Cathi Harrison: Time is a relative concept

22 December 2022

What might 2023 have in store? Are the good times about to roll? Cathi Harrison, MD of The Verve Group is feeling optimistic.

Approximately 3 minutes ago I wrote a few words on what I thought 2022 held for us all in financial services. About a minute and a half later, I wrote a mid-year review. And yep, it’s been mere seconds, and somehow we’re at the end of the year and I’m reflecting back.

Some of the themes I expected, and very much happened, were around ESG and Consumer Duty. They have both been extremely vocal this year. The sentiment seems to be that Consumer Duty is being very robustly embraced. And ESG will go one of two ways; there’s those who think we’ve barely scratched the surface, and those who feel it has been done to death and there’s no further to take it. We shall see where that goes.

Another theme I predicted for 2022 was around the progress of technology advancement in finance and this is where my crystal ball needs a tap or two to sharpen it up. I had seen a number of businesses – including ourselves – working on tech in late 2021 and anticipated a raft of them coming to market in 2022. I did, however, forget to factor in Hofstadter’s Law, which states that a project always takes longer than expected, even when the law is taken into account, and which appears to apply universally to tech projects.

I do think that this bodes well for an exciting, tech-enhanced 2023 (and we have our own stuff coming which we are absolutely chomping at the bit to share with financial services), good things come to those who wait…

Other themes this year have been around consolidation, which has continued to gather momentum. The free flow of cash, in all industries, has started slowing in the backdrop of the economic challenges we are all facing and this will, eventually, filter through to the acquisition space. From the conversations I’m having with the consolidator firms, however, it’s unlikely this slow-down will happen in 2023.

This year seems to have been very much about weathering the storm. It’s only with hindsight you realise how hard things have been and how much you have withstood; individually, as a company or as an industry. March 2020 and the first lockdown feels a lifetime ago; but we then hit an artificial post-Covid boom in 2021, and have spent 2022 in recovery from it. For listed companies who benefited from that boom, they have struggled with share price slumps, despite the fact their current performance, without the Covid spike, would’ve been perfectly on trajectory and a thing to celebrate. The immediate comparison to last year paints them in an unfairly negative light and 2022 seems to have been the year of things settling back down against this scenery.

At the same time, many companies I’ve spoken to (as well as here at The Verve Group) have gone through restructures, or intensive changes to their company composition. While this, along with a rough economic and industry backdrop, have meant for a very challenging year, it does mean there has been lots of hard work done on rebuilding foundations and I think (and hope and believe) that this means the potential for an outstanding 2023.

You know that ‘roaring 20’s’ economic boom we were hoping would be recreated a century later? We just may be about to see that start of it. Bottoms up!

Assigned task A
In the article, transcribe the passage between "This year seems" and "against this scenery.", inclusive.
Assigned task B
Render this sentence from the article in Spanish: "This year seems to have been very much about weathering the storm."
Assigned task C
Answer these questions from the article:
(i) What position does Cathi Harrison hold?
(ii) According to the article, what does Hofstadter's Law state?
(iii) In what month and year does the article place the first lockdown?
The material after the article is separate from it.

Source data
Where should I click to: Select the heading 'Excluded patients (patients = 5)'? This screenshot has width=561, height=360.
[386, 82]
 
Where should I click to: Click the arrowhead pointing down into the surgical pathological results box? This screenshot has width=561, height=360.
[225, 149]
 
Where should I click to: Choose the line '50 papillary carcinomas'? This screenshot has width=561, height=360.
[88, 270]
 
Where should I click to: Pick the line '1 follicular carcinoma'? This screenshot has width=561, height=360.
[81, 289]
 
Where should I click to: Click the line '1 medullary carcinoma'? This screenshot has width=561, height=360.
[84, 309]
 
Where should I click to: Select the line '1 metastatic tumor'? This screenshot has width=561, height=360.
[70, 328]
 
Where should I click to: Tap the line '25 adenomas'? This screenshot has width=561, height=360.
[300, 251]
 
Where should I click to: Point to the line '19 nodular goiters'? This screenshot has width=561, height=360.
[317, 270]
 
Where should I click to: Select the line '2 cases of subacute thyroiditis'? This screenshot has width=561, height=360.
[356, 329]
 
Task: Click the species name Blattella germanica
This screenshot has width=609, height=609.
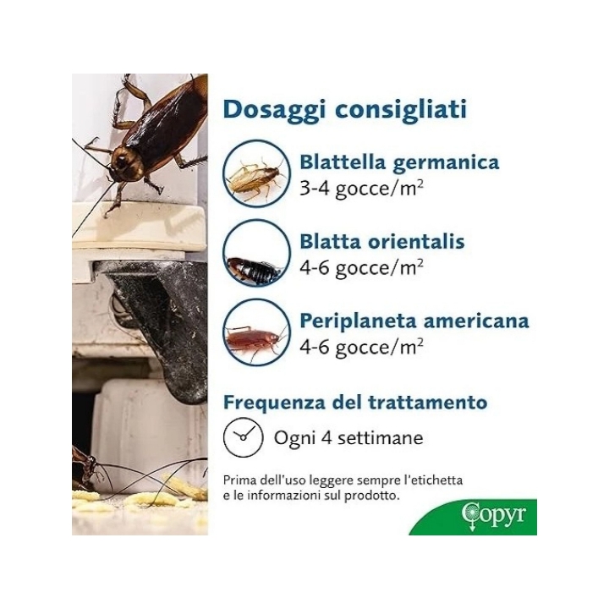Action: pos(399,162)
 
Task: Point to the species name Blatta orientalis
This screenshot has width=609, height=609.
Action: pos(381,242)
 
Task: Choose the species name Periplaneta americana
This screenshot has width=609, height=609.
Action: pos(414,321)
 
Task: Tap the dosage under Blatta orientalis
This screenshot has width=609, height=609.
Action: pos(361,268)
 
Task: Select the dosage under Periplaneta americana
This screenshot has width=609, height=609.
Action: pos(361,348)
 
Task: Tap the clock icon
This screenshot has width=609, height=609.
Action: pos(239,437)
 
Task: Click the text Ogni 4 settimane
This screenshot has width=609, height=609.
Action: pos(348,438)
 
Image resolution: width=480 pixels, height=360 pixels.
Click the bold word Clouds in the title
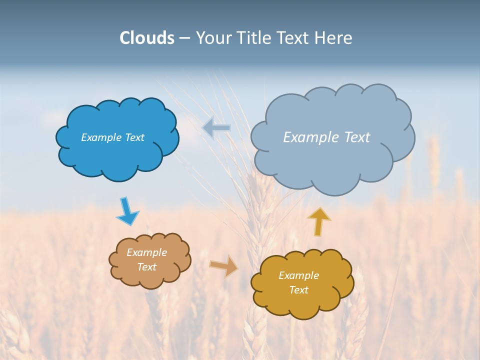(147, 38)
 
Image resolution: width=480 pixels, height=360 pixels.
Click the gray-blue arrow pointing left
(216, 128)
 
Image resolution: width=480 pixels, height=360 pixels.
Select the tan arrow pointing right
(224, 266)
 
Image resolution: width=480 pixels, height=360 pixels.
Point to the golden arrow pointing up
(319, 222)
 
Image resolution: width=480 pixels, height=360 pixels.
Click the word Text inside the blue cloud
(134, 138)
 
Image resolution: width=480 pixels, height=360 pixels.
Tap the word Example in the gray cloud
(308, 138)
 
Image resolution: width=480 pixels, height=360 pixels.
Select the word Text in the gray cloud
(356, 138)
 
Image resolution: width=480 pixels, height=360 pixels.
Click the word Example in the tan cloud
(146, 252)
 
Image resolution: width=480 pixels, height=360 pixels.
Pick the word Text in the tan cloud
(146, 267)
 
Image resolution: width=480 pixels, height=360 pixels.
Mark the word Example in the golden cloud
(298, 276)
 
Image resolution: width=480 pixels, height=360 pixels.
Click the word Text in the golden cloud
(298, 290)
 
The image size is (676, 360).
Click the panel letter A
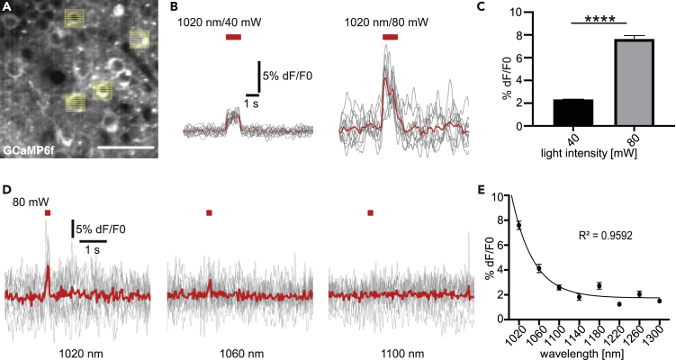click(x=6, y=7)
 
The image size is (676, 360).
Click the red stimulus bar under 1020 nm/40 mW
click(x=233, y=36)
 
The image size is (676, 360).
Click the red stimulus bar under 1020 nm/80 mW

Exercise response A
This year seems to have been very much about weathering the storm. It’s only with hindsight you realise how hard things have been and how much you have withstood; individually, as a company or as an industry. March 2020 and the first lockdown feels a lifetime ago; but we then hit an artificial post-Covid boom in 2021, and have spent 2022 in recovery from it. For listed companies who benefited from that boom, they have struggled with share price slumps, despite the fact their current performance, without the Covid spike, would’ve been perfectly on trajectory and a thing to celebrate. The immediate comparison to last year paints them in an unfairly negative light and 2022 seems to have been the year of things settling back down against this scenery.

Exercise response B
Este año parece haber girado en gran medida en torno a capear el temporal.

Exercise response C
(i) MD of The Verve Group
(ii) A project always takes longer than expected, even when the law is taken into account.
(iii) March 2020